Asia Europe Perspective Association
Title: An empirical study on the lead-lag relationship between individual share futures and spot markets: focused on NHN and GS Construction futures
Description:
This study tests the lead-lag relationship between spot and futures markets of NHN and GS construction company.
We introduced the daily near by futures price and spot price of the two individual share futures data covering from December, 14, 2009 to January, 4, 2013.
For this purpose we employ both Granger causality test and impulse response analysis based on the vector autoregressive model(VECM).
Considering the co-integration relationship between spot and futures markets’ level data of NHN and GS construction company.
The main empirical results are as follows.
First, in terms of basic statistics NHN spot and futures markets are up-ward trend but GS spot and futures markets are down-ward trend during the whole sample period.
The standard deviation of spot markets of both NHN and GS construction are relatively greater than those of each futures markets.
Second, we estimated whether the level variables and returns of cash and futures price of NHN and GS construction company are stationary or not.
For this we estimated the ADF(Augmented Dickey-Fuller) and PP(Phillips Perron) which is used frequently in financial econometrics areas.
According to the unit root test results, we find that there is a unit root in the level variables but not in the returns of cash and futures price of NHN and GS construction company.
Therefore, we use the returns data to estimate the lead-lag relationship between cash and futures price of NHN and GS construction company.
Third, we also investigated whether there is a long-run relationship among the level variables in cash and futures price of NHN and GS construction company.
For this, we employ Johansen co-integration test.
According to the empirical results, we find that there is a co-integration relationship between cash and futures price of NHN and GS construction company with a statistically significant level.
Considering these empirical results, we added the error correction term in the vector autoregressive model.
Fourth, in order to the short-run information transmission between cash and futures price of NHN and GS construction company , we estimated Granger causality test based on VECM(4) and VECM(3) model.
We selected lag four(4) and three(3) based on estimates of bayesian information criteria for NHN and GS construction futures, respectively .
According to the Granger causality test based on VECM(4), we find that there is a feed back lead-lag relationship between cash and futures price of NHN company with a statistically significant lever, but NHN futures’ price discovery effect is dominant.
In case of the cash and futures markets of GS construction company, there is a bilateral influence between the spot and futures markets of GS construction with the statistically significant levels.

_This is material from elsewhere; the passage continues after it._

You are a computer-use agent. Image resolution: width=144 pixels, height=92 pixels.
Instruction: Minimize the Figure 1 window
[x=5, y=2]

Finallly, we estimated the impulse response analysis based on VECM(4) and VECM(3) to study the persistence of impact between the spot and futures markets of NHN and GS construction company.
The empirical results show that the futures markets of NHN and GS construction company reply to the information shock arising from spot markets of the two companies after one day and these impact persistent more than 10 days.
but the spot markets of NHN and GS construction company reply instantly the new impact took placed in the spot markets of NHN and GS construction company.
From these empirical results we infer that the change in the futures markets of NHN and GS construction company have much more information than those of the spot markets of NHN and GS construction company.
We also infer that the futures markets of NHN and GS construction company are more efficient than those of spot markets.